Esiste una connessione fra telefoni cellulari e cancro al cervello

un cancro al cervello un cancro al cervello
Esisterebbe un primo riscontro scientifico nella relazione fra l'uso del telefono cellulare e il cancro al cervello nei topi. Il NIH (National Institute of Health) degli Stati Uniti ha anticipato i risultati di uno studio, risultati secondo cui ci sarebbe una “bassa incidenza” di due tipi di tumori al cervello per i topi di sesso maschile esposti alle radiazioni provenienti dai telefoni.

I ricercatori americani hanno osservato che il due/tre per cento dei topi maschi colpiti da tali onde elettromagnetiche ha poi avuto un glioma, mentre nel gruppo di controllo non si è verificato alcun caso. Nessun effetto è stato invece riscontrato sui topi di sesso femminile esposti alle stesse radiazioni. Inoltre, disorientando ogni previsione, i topi malati hanno avuto in media una durata di vita più lunga in confronto a quelli sani.

Gli autori dello studio rilevano che il tipo di tumori osservato è analogo a quelli già descritti in altri studi epidemiologici sul possibile impatto dei cellulari. E questo rafforza la posizione della IARC (Agenzia Internazionale per la Ricerca sul Cancro), che ha classificato come cancerogeni i telefoni cellulari. Tuttavia, la versione definitiva dello studio del NIH, non verrà pubblicata prima del 2017.

La questione della connessione fra telefoni cellulari e tumori al cervello è molto dibattuta da parecchi anni. L’Organizzazione Mondiale della  Sanità ha classificato le radiofrequenze nel gruppo 2b dei “possibili cancerogeni”, ma varie ricerche epidemiologiche - l'ultima è stata condotta in Australia e pubblicata pochi giorni fa - hanno escluso connessioni.

“Anche se è solo nella fase preliminare, questa ricerca da un contributo al dibattito sull'effetto delle radiofrequenze sulla salute umana”, ha affermato Rodney Croft, direttore del Centro australiano per la ricerca sui bio-effetti dell'elettromagnetismo. “Ma ci sono alcune cose che vanno chiarite.
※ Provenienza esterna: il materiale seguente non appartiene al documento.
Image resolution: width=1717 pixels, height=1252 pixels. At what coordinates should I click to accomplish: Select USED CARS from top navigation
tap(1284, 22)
È per esempio controintuitivo il fatto che i topi che hanno manifestato il tumore vivano più a lungo di quelli sani. Così come è strano il fatto che nel gruppo di controllo, non sottoposto a radiazioni, non si sia manifestato alcun caso di cancro. Infine, i risultati dell'esperimento del NIH discordano sia con il tasso di incidenza di tumori rilevato negli esseri umani, sia con tutti gli altri studi del genere condotti sui topi usando livelli di esposizione alle radiazioni molto più alti di quelli consentiti per le persone. La comunità scientifica ha bisogno di conoscere meglio i dettagli di questa ricerca per poterla valutare seriamente”.
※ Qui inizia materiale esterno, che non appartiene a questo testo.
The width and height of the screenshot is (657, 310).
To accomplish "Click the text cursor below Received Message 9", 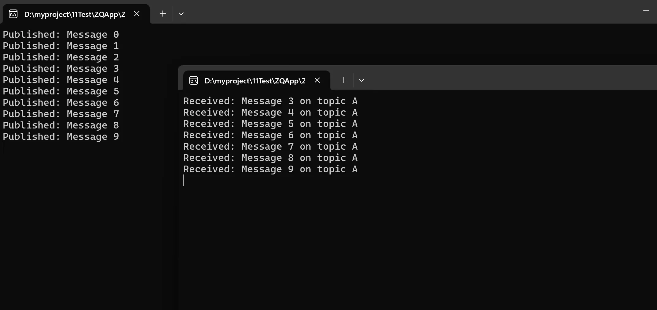I will 184,180.
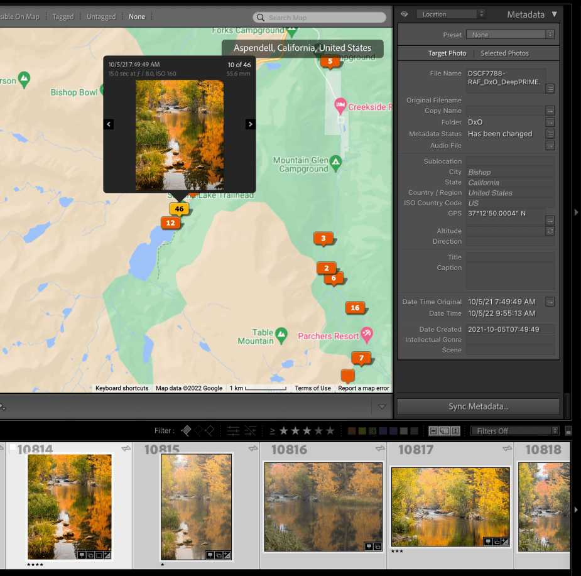
Task: Click the arrow button beside Date Time Original
Action: pos(550,302)
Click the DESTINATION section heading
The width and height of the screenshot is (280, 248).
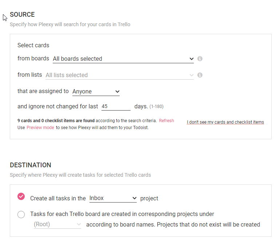point(31,165)
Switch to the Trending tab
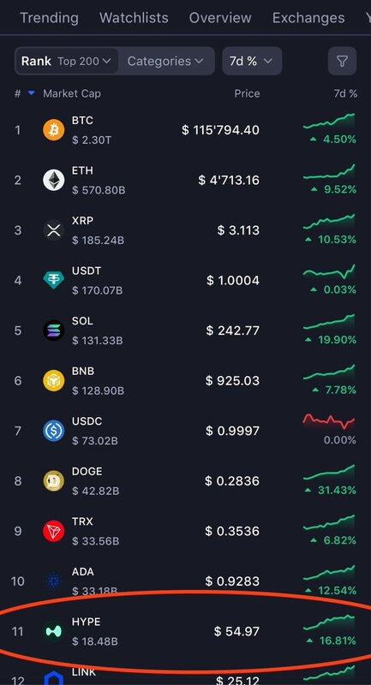 (50, 18)
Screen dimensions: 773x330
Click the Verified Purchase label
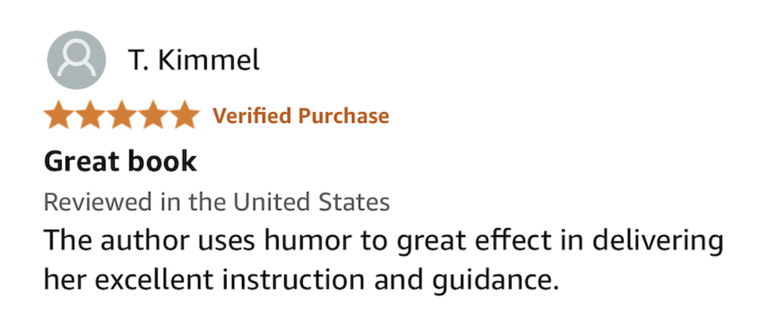(x=301, y=116)
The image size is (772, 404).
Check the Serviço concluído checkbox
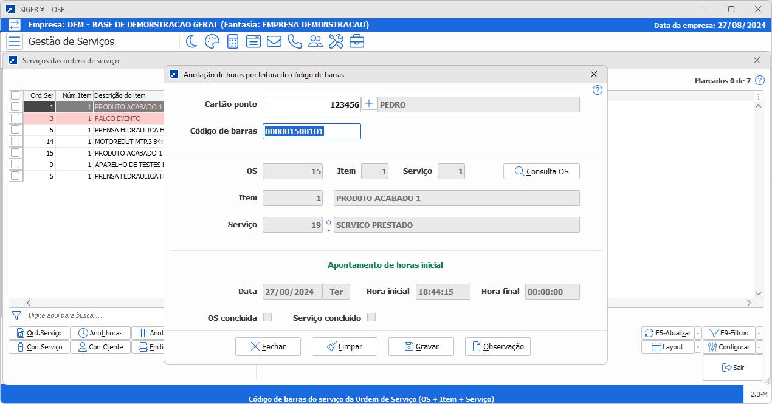click(371, 317)
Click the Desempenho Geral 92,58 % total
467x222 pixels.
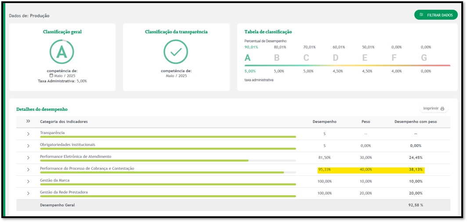coord(415,205)

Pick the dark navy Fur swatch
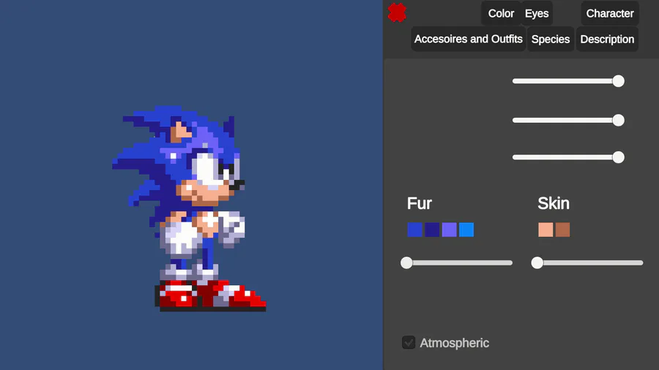[x=432, y=230]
Per approfondire la questione ci vorranno altri esami. Tuttavia, alcuni esperti già sconsigliano l'uso prolungato dei telefonini. “Lo studio è interessante” ha commentato Fiorenzo Marinelli (Istituto di Genetica molecolare del Centro Nazionale di Rcerca). “Quando nel 2011 lo IARC ha classificato  le radiofrequenze in classe 2b - ovvero “possibili cancerogeni per l'uomo” -- era già chiaro il fatto che bisognava usare il principio di precauzione nell’utilizzo di questa tecnologia. I test sugli animali erano ciò che mancava per la classificazione delle radiofrequenze in classe 2a, ovvero  “probabili Cancerogeni per l'uomo”.  Si comincia a parlare di un principio di prevenzione,  del fatto di non esagerare con l’utilizzo dei telefoni cellulari e di  evitare di rimanere troppo a lungo con il telefono vicino all'orecchio. Nel 2004 pubblicammo i primi studi sugli effetti della frequenza del telefono cellulare sui geni del DNA sul Journal of Cell Physiology e lo scorso anno uno studio sugli effetti del telefonino sulla cinetica enzimatica e quindi sul metabolismo cellulare”.

Cosa fare allora quando si usa il cellulare? “Il telefonino è una radio  di emergenza. Va usato solo per le emergenze e non per lunghe conversazioni.” In questo modo, ha concluso Marinelli, “se si riflette sul fatto che l'attuale limite di esposizione è di 6 V/m (Volt su metro) per le emittenti fisse e che il telefonino emette anche oltre 100 V/m, attaccato alla testa siamo esposti ad un pericolo continuo. Per lunghe conversazioni conviene utilizzare il telefono via cavo”.